Only the lines from the top of the data through the line containing "The width and" should be duplicated, exactly as they appear.

=======

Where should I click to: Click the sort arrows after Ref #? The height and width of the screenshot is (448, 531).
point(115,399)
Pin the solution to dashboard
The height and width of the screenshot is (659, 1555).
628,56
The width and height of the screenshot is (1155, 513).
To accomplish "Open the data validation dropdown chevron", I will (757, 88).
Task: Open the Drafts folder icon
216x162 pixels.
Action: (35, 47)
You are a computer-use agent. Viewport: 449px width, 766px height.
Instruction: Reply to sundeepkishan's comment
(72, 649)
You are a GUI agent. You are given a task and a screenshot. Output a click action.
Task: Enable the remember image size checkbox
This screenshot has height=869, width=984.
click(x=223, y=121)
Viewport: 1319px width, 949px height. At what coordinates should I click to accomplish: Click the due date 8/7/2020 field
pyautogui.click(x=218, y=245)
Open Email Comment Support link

=======

- [Task output]:
Where should I click to: Click the sort arrows after Ref #? The height and width of the screenshot is (448, 531).
point(115,399)
Pin the solution to dashboard
The height and width of the screenshot is (659, 1555).
628,56
The width and height of the screenshot is (1155, 513).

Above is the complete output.